Absorption Line is the second outing of Nine Stone Close leader Adrian Jones and his partner in crime Michel Simons. Where previous album; The Path Of Least Existence (2013, see review) was completely instrumental, the successor is divided in two vocal tracks and five instrumentals. On Absorption Lines, Jet Black Sea explores the horizons they were heading for during the previous release. Only this time the musical sphere has broadened and it seems to be impossible to point out the directions the music is going. Nevertheless Jet Black Sea have still managed to create a comprehensive album filled with progressive music in the most extreme form.
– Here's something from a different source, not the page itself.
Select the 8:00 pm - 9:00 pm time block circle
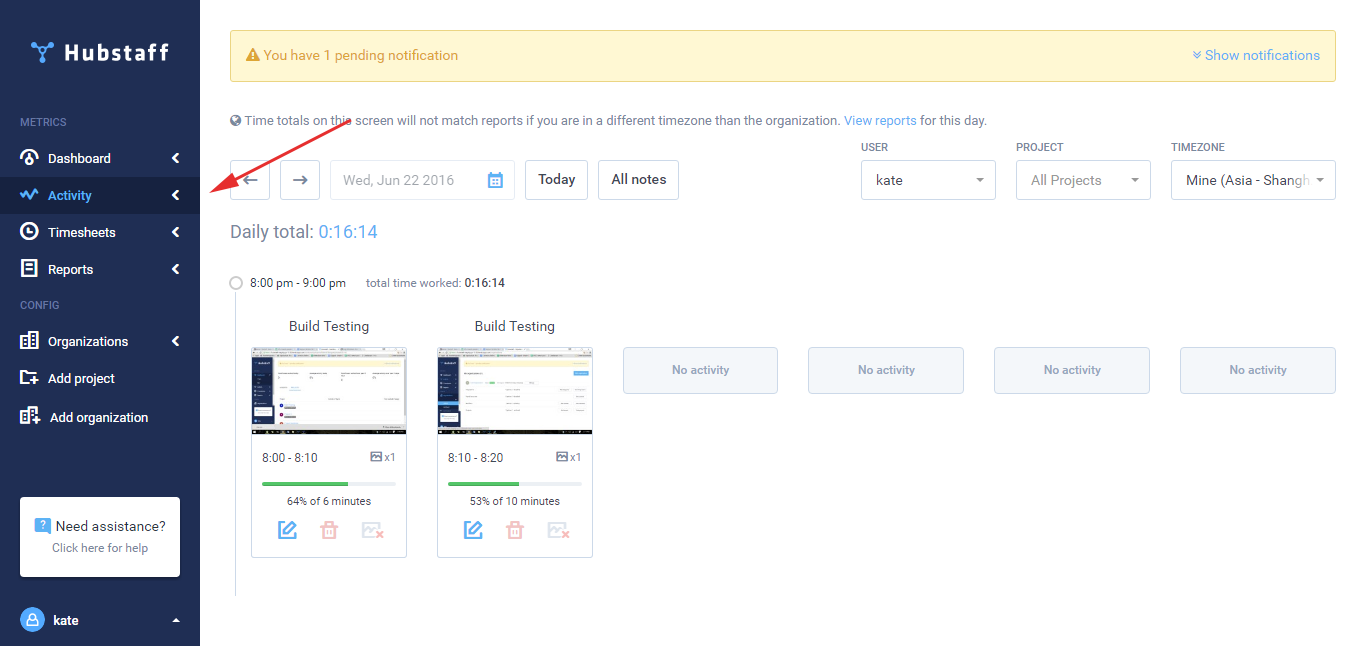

Wrong Turn sets off the album with prominent electronic drums and spherical guitar parts. Elements of space rock and poly rhythmic drumming create a nice intuitive pallet of sounds, very sound scape style. The following The Sixth Wheel is a real slow starter, it talks over two minutes before the atmospheric keyboards turn into a more progressive rhythmic composition. Help on this track comes from Pieter Van Hoorn of Knight Area fame on drums and Riversea's Brendan Eyre on keyboards. What stands out on this track is the strong and powerful base and the fine diffused solos that contrast, but at the same time are really coherent. Jumping To A Conclusion is a minor sound scape where the guitar tends to veer towards a Calexico style of music. The longest track on the album is also the title track; Absorption Lines. Spoken words that sound if they came from Houston Space Control are accompanied by post rock distorted sounds and a subtle melody underneath. Resulting in another spheric, space influenced extended sound scape. On Cathedral, both earlier mentioned Van Hoorn and Eyre return and are joined by bass player Paul Van Zeeland and Nine Stone Close vocalist Adrian O'Shaughnessy. Although the bulk of the song still is instrumental and very atmospheric, the vocals are the element that turn the song into a more accessible one. The same goes for the following Hours Slip Into Days, where Tony Patterson joins Jones and Simons as a vocalist. Personally, this track, which is piano driven and enhanced with a deep, whispering voice and sees a marvellous guitar solo at the end, is my favourite track of the CD. The Houston conversation continues on the final track; 133 Hours. A smooth and meandering end of the album.
If you are expecting an album like Adrian's Nine Stone Close albums, just forget it. Musically Jet Black Sea is completely different. Nevertheless I would advise you to listen to the other side of Adrian Jones, for his compositions are neat and his guitar playing impeccable. Like the previous Jet Black Sea album, keywords are atmospheric and spacey with hunches of post rock. The additional vocal parts are the divine finishing touch.